8. A steam generator according to claim 7, wherein the internal tube is provided with blades.
9. A steam generator according to claim 1, wherein a heat exchanger for cooling a reactor when shut down is connected in bypass manner to the first pipe for discharging pressurized gas from the steam generator and to the second pipe for the supply of pressurized gas to the steam generator.
10. A steam generator according to claim 1, wherein a heat exchanger placed in a vessel of a reactor for cooling the reactor when shut down is connected in bypass manner to the first pipe for discharging the pressurized gas out of the steam generator and to the second pipe for supplying pressurized gas to the steam generator.
This application is a continuation of application Ser. No. 680,467, filed Dec. 11, 1984, abandoned.
The invention relates to a steam generator for the indirect transfer of heat between a first fluid constituted by a liquid metal and a second fluid constituted by water, by means of an intermediate fluid, the steam generator comprising:
an envelope having a longitudinal axis, said envelope having a heat exchange area between the first and second fluids and first and second inlet/outlet areas for these fluids, the first and second areas being located on either side of the exchange area;
a bundle of tubes called "external tubes" connected to the first tube plate, a tube called the "internal tube" being arranged in each external tube and coaxially thereof, one end of each internal tube being connected to the second tube plate;
an inlet and an outlet being provided in the envelope for the liquid metal, which circulates outside the external tubes;
at least one water admission chamber, the water being introduced into the internal tubes;
at least one discharge chamber for the steam;
at least one admission chamber for the intermediate fluid, which is present between the external and internal tubes;
at least one discharge chamber for the intermediate fluid.

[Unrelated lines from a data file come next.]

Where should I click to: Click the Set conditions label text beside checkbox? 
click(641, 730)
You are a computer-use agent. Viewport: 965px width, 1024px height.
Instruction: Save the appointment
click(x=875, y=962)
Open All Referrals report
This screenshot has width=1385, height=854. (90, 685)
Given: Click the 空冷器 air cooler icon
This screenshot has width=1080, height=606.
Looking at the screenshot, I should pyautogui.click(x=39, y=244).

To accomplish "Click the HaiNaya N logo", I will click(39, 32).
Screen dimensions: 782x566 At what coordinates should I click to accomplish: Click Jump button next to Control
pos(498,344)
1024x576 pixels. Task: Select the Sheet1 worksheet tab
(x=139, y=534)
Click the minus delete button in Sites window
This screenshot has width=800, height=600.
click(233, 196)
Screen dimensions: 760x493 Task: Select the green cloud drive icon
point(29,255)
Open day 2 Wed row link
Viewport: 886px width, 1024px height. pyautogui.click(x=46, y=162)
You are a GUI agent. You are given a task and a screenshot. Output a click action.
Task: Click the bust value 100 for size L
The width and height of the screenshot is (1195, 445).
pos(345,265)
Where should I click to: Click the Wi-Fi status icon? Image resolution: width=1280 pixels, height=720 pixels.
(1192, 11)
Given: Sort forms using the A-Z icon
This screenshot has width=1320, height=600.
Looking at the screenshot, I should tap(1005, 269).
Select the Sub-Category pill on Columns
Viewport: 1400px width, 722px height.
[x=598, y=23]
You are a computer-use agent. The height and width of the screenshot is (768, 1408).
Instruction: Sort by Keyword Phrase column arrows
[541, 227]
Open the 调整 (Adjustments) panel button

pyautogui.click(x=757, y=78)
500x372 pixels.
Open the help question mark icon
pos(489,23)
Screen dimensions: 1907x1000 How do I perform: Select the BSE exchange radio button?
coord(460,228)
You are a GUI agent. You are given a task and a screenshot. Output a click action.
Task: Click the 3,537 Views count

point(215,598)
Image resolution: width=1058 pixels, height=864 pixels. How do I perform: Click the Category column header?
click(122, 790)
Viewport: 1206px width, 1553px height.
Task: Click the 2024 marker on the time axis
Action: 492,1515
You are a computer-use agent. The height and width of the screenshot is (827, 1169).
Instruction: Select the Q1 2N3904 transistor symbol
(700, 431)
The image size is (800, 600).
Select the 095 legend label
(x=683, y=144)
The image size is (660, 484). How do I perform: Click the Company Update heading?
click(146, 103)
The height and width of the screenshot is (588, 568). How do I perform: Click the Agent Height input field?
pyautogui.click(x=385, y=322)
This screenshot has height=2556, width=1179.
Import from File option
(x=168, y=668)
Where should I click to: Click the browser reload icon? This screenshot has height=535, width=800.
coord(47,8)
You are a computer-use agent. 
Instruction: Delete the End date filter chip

A sodium-water heat exchanger of this type is already known (FR-A-1,501,741). In this exchanger, the liquid metal and the water are separated from one another by a space containing the intermediate heat transfer fluid.
The exchanger comprises a cylindrical shaft or drum 30, which is closed at each of its ends by a thick tube plate 22,25. A convex base 41, 42 is joined to each tube plate. Intermediate tube plates 31, 32 are arranged in the drum 30 between plates 22, 25. A bundle of double-walled straight tubes extends between plates 31, 32. The liquid metal, for example sodium, circulates externally of the bundle of double-walled tubes. Tube plate 31 and plate 22 define an intake chamber for the intermediate fluid. Tube plate 32 and tube plate 25 define a discharge chamber for this intermediate fluid. An intake connection 35 in the admission chamber is fixed to the drum. A discharge connection 36 for removing the intermediate fluid from the discharge chamber is fixed to the same drum. The intake connection 35 is connected to the heat transfer fluid reservoir forming a static barrier filling the interior of envelope parts 33, 34, as well as the space between external tubes 49 and internal tubes 46. The intake connection 35 can be used for adjusting the volume of the intermediate fluid. The discharge connection 36 is connected to an appropriate emptying means. The transfer fluid can be a liquid metal, e.g. sodium or a mixture of sodium and potassium, lead, bismuth, lithium or a lead and bismuth eutectic.
However, in an exchanger of this type, the intermediate fluid is static. The heat exchangers by convection virtually do not exist, so that heat exchange essentially takes place by conduction and it is necessary for the intermediate fluid to have a very good thermal conductivity. Therefore, the intermediate fluid is necessarily a liquid and preferably a liquid metal.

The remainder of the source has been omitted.